BACKGROUND OF THE INVENTION
[0002] Hitherto, as parts for a plasma treatment apparatus for
manufacturing semiconductors, liquid crystal display parts, and the
like, alumina ceramics and yttria ceramics have been used but, in
the case of a large-sized member, it is difficult to manufacture it
as a sintered body.
[0003] Therefore, also in view of costs, there has been adopted a
method of forming a film of alumina or yttria by a method such as
spraying or the like only on the region where corrosion resistance
is required at the plasma treatment.
[0004] Such a sprayed film preferably does not contain impurities
so that an article to be treated in the plasma treatment apparatus
is not contaminated.
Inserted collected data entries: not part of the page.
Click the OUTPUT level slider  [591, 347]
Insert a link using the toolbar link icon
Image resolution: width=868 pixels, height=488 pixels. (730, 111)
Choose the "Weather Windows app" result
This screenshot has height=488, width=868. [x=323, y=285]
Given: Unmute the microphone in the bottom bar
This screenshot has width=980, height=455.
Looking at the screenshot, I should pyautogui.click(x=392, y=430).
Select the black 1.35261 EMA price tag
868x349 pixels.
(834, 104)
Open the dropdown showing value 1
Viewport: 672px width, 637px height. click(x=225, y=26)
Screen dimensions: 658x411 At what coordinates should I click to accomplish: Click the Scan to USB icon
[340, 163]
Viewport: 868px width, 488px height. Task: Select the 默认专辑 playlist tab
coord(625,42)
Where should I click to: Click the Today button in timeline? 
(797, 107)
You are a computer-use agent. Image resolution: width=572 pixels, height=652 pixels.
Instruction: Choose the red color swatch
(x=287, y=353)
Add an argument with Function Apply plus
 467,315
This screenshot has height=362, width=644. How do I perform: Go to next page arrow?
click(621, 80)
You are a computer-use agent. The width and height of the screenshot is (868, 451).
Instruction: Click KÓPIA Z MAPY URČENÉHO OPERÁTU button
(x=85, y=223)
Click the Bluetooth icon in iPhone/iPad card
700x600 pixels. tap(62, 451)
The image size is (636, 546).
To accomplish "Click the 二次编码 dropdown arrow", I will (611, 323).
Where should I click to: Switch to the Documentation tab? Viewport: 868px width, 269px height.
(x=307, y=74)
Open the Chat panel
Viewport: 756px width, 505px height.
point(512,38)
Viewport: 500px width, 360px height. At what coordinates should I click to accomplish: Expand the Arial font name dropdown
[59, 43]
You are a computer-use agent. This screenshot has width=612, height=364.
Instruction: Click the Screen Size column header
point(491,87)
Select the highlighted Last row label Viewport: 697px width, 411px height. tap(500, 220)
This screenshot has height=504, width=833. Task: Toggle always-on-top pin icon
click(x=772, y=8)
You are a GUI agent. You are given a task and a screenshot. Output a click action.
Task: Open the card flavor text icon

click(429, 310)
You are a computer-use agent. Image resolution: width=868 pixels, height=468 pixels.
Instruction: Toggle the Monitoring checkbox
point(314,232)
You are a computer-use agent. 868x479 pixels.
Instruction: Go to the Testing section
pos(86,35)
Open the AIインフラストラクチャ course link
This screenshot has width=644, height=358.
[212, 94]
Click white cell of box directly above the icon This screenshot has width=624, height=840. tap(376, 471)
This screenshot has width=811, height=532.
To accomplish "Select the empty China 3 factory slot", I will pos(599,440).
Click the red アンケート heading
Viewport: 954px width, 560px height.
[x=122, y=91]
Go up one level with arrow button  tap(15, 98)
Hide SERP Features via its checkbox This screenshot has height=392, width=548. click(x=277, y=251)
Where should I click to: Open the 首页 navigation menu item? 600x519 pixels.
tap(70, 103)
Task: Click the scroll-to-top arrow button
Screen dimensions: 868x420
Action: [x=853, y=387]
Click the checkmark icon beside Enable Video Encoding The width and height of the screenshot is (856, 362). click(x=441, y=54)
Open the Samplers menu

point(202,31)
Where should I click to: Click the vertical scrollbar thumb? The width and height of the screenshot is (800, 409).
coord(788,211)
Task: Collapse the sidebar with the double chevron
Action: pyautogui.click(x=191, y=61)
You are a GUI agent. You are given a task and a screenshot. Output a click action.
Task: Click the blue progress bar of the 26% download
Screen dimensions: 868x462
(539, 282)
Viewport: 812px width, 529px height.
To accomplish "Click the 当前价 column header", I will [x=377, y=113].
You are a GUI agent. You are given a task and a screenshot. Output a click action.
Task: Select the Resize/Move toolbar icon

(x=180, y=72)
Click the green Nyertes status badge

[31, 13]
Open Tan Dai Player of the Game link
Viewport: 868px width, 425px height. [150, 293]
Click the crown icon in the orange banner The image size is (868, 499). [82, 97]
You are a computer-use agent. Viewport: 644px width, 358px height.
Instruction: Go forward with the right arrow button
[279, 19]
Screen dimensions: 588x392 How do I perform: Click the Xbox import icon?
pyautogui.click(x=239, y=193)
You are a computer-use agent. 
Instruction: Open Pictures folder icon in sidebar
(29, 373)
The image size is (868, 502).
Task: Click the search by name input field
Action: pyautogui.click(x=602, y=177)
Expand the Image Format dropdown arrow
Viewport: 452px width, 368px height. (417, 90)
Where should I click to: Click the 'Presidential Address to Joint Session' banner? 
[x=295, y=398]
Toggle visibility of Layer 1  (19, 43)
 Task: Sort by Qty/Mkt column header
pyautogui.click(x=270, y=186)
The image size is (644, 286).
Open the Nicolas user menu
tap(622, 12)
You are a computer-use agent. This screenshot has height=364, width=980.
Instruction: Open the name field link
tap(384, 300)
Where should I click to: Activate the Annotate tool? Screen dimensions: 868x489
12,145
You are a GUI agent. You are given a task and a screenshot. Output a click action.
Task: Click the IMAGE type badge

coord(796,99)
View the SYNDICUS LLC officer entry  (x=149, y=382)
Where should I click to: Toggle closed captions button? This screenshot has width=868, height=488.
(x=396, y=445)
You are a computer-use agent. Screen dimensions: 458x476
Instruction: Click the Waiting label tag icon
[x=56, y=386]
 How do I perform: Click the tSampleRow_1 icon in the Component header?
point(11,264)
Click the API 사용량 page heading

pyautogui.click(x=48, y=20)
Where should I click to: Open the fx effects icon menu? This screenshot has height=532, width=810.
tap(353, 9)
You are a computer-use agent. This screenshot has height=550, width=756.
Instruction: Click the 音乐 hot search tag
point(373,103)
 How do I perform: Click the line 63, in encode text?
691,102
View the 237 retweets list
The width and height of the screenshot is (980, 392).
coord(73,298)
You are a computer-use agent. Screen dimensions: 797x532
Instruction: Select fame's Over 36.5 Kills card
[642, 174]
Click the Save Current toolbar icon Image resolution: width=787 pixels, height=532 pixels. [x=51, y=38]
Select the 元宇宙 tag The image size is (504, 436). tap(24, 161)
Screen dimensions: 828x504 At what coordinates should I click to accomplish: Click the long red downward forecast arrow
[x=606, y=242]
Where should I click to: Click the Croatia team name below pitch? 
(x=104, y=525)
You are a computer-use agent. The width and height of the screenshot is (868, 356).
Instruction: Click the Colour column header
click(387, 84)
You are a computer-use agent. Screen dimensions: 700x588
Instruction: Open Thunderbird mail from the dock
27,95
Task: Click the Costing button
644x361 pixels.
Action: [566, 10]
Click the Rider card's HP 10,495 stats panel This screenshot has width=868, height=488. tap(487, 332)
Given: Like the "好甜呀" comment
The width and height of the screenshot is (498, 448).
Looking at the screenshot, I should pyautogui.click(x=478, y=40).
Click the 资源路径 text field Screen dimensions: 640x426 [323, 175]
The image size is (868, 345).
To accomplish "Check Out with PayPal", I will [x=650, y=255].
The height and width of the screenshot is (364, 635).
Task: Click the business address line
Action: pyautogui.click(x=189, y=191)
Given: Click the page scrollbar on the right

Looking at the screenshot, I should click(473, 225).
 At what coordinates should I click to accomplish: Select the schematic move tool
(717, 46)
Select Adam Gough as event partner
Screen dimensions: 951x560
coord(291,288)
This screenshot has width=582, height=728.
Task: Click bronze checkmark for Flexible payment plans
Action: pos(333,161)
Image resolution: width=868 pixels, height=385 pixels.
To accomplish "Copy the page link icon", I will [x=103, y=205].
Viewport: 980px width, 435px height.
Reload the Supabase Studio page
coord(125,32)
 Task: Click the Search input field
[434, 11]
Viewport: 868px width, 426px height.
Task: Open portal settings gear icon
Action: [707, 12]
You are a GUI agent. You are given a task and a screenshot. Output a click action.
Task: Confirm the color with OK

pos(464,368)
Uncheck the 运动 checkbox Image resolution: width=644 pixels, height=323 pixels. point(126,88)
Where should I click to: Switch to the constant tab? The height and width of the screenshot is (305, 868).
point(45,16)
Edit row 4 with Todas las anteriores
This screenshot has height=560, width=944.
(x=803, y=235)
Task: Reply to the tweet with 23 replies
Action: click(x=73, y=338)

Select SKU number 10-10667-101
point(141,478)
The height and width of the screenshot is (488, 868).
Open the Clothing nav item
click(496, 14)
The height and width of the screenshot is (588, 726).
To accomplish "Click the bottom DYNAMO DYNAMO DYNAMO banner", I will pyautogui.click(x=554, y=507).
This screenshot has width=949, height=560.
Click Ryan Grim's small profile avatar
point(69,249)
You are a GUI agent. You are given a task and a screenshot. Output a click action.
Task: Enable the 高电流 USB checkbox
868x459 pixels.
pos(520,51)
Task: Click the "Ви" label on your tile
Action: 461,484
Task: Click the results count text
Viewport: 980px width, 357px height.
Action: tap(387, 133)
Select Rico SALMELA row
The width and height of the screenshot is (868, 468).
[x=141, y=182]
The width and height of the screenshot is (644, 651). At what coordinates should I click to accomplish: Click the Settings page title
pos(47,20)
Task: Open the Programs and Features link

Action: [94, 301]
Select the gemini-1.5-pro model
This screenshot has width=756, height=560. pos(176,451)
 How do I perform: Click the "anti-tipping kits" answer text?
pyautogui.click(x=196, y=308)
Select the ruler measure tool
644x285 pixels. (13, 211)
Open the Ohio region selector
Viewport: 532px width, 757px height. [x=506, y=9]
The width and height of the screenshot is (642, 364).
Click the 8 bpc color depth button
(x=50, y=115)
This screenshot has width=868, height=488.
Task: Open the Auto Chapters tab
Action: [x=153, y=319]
From such a viewpoint, in the spraying of
yttria, hitherto, yttria alone has been used singly as a material
for the spraying,
[0005] However, the sprayed film composed of yttria alone is
difficult to densify and is formed in a state that the film
contains pores with a porosity of about 3 to 5%. When the film
contains many pores, it is easily etched from a pore portion at the
plasma treatment and the etching causes generation of particles and
also decreases corrosion resistance against plasma or a corrosive
gas, so that there is a problem that the sprayed film is less
durable.
[0006] Against the above problem, it has been proposed to form not
the film of yttria alone but a film of a mixture thereof with
another material. For example, Patent Document 1 describes an
improvement in plasma resistance by forming a protective layer for
an electrostatic chuck as the constitution containing yttria mixed
with a metal such as aluminum, magnesium, titanium, or
tantalum.
[0007] However, in the protective layer described in Patent
Document 1, since the material to be mixed with yttria is a metal
such as tantalum, there is a concern that the metal component gets
mixed into an article to be treated, such as a wafer, in the plasma
treatment apparatus as an impurity and thus contaminates the
article to be treated.
[0008] Moreover, since the melting point of metal tantalum is about
3000.degree. C. and is higher than 2430.degree. C. that is the
melting point of yttria, in the case where a film is formed by
spraying or the like with mixing tantalum with yttria, the film
surface is not sufficiently densified and is difficult to make in a
state that pores and unevenness which may cause the generation of
particles are not present.
[0009] Therefore, for the corrosion resistant film to be formed on
members of the plasma treatment apparatus, it is required that the
corrosion resistant film not only contains few impurities but also
has few pores and little unevenness which may cause the generation
of particles as well as is dense and has a smooth surface.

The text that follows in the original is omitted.